Abstract

Sequential recommendation is a stream of studies on recommender systems, which focuses on predicting the next item a user interacts with by modeling the dynamic sequence of user-item interactions. Since being born to explore the dynamic tendency of variable-length temporal sequence, Recurrent Neural Networks (RNNs) have been paid much attention in this area. However, the inherent defects caused by the network structure of RNNs have limited their applications in sequential recommendation, which are mainly shown on two factors: RNNs tend to make point-wise predictions and ignore the collective dependencies because the temporal relationships between items change monotonically; RNNs are likely to forget the essential information during processing long sequences.
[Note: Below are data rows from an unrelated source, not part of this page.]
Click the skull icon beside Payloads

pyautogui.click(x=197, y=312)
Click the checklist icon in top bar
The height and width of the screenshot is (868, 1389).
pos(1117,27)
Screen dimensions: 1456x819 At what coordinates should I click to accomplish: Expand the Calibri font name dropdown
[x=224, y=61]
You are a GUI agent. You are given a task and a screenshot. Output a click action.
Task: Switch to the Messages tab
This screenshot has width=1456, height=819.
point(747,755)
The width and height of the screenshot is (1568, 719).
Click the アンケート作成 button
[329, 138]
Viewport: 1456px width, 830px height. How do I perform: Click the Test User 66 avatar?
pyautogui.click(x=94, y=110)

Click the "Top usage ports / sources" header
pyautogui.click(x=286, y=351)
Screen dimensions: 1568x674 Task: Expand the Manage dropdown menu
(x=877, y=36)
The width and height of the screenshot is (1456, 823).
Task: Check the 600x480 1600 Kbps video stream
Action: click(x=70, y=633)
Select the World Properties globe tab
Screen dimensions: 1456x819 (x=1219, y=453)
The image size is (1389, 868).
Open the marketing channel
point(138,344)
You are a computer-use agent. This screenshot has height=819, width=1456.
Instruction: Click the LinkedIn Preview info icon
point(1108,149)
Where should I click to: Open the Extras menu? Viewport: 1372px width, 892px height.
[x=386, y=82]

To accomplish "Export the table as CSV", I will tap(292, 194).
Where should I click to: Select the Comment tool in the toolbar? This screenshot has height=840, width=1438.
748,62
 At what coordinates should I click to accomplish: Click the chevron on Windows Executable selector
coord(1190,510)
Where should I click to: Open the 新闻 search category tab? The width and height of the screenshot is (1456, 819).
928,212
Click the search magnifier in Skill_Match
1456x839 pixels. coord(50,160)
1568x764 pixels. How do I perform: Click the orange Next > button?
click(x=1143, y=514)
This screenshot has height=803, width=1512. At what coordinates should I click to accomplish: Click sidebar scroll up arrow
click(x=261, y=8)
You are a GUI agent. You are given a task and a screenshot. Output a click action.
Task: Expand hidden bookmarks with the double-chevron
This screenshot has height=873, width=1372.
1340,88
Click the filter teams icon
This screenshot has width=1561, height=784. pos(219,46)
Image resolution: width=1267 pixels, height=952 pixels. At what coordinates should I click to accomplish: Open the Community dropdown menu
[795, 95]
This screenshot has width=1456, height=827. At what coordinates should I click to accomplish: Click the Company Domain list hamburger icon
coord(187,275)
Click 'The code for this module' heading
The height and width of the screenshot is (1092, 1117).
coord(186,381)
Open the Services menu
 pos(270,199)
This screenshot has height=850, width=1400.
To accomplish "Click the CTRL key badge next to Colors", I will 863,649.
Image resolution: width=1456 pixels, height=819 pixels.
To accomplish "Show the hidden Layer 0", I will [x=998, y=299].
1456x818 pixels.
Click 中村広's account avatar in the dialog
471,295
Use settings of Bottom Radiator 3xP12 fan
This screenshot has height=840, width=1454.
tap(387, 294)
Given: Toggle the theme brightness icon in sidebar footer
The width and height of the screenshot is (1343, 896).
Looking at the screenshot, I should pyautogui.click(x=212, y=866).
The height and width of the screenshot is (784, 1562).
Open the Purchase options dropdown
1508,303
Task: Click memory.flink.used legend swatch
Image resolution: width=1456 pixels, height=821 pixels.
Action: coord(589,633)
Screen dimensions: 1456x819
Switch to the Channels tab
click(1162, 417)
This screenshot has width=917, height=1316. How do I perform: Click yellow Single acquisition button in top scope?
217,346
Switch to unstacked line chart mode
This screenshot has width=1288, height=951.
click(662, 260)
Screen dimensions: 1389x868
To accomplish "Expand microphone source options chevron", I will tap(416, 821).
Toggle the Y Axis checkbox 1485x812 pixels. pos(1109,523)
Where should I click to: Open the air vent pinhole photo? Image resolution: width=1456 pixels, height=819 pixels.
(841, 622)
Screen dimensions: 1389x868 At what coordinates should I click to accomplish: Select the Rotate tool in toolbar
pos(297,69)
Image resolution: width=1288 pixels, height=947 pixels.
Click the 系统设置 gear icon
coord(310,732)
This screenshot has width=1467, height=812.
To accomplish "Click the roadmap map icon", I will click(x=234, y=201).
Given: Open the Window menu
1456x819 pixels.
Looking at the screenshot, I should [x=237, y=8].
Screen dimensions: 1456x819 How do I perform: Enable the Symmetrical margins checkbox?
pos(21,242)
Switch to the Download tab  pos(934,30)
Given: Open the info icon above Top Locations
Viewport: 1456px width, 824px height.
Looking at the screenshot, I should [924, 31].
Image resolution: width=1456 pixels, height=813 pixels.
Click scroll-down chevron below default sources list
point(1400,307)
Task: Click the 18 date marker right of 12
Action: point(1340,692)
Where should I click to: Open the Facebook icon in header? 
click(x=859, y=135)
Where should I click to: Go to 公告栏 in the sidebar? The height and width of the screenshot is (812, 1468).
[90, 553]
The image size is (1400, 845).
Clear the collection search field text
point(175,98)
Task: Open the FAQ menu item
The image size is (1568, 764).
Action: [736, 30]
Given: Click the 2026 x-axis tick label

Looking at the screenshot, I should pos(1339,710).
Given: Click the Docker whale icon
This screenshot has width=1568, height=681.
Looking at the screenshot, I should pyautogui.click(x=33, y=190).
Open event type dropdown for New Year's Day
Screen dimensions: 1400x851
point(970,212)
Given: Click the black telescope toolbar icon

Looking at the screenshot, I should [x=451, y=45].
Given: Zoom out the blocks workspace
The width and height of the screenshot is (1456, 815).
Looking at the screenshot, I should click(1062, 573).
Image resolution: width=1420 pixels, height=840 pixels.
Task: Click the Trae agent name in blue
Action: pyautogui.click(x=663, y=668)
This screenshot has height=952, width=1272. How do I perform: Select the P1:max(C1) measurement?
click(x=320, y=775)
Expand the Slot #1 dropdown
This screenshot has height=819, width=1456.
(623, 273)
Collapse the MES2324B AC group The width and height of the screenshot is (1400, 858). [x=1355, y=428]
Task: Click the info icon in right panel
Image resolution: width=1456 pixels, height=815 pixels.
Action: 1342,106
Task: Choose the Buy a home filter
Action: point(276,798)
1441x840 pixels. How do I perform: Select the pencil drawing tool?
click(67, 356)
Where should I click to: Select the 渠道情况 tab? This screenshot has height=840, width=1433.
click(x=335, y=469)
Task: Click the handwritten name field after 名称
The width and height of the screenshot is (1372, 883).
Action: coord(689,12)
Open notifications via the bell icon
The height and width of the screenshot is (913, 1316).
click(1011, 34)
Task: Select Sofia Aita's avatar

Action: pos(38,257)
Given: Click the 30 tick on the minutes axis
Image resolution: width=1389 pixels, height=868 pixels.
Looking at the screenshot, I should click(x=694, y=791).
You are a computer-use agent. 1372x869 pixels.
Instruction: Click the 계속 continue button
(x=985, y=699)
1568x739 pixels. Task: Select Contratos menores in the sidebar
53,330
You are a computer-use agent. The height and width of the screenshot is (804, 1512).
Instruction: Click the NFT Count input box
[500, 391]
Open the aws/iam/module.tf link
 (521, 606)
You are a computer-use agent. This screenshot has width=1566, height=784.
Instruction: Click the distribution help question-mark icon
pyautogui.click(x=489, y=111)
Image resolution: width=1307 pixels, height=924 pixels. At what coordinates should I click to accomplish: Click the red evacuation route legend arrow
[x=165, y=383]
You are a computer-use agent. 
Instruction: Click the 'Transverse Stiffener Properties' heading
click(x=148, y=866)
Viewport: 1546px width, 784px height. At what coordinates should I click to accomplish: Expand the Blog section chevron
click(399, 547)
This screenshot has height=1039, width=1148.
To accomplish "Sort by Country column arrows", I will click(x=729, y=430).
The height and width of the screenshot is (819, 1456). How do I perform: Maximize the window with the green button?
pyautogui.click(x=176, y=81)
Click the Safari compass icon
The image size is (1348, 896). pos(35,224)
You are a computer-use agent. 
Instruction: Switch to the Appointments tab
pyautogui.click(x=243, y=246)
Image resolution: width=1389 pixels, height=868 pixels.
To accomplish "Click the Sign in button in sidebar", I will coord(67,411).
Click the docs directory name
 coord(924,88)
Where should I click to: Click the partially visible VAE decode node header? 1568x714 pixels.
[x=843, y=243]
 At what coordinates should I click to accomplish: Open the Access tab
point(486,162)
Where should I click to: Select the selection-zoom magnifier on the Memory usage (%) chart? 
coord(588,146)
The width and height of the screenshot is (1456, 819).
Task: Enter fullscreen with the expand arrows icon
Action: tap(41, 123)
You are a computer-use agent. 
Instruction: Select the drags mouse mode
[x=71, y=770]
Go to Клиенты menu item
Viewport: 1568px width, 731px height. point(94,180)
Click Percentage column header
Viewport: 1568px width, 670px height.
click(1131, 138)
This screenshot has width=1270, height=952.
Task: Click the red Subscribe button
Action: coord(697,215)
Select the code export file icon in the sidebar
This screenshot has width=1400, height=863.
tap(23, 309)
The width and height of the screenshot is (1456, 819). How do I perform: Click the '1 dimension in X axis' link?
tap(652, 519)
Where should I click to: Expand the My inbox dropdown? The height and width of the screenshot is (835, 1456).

To solve these problems, researchers have done much work to enhance the memory mechanism of RNNs. However, although previous RNN-based methods have achieved promising performance by taking advantage of external knowledge with other advanced techniques, the improvement of the intrinsic property of existing RNNs has not been explored, which is still challenging. Therefore, in this work, we propose a novel architecture based on Long Short-Term Memories (LSTMs), a broadly-used variant of RNNs, specific for sequential recommendation, called Long Short-Term enhanced Memory (LSTeM), which boosts the memory mechanism of original LSTMs in two ways. Firstly, we design a new structure of gates in LSTMs by introducing a “Q-K-V” triplet, a mechanism to accurately and properly model the correlation between the current item and the user’s historical behaviors at each time step. Secondly, we propose a “recover gate” to remedy the inadequacy of memory caused by the forgetting mechanism, which works with a dynamic global memory embedding. Extensive experiments have demonstrated that LSTeM achieves comparable performance to the state-of-the-art methods on the challenging datasets for sequential recommendation.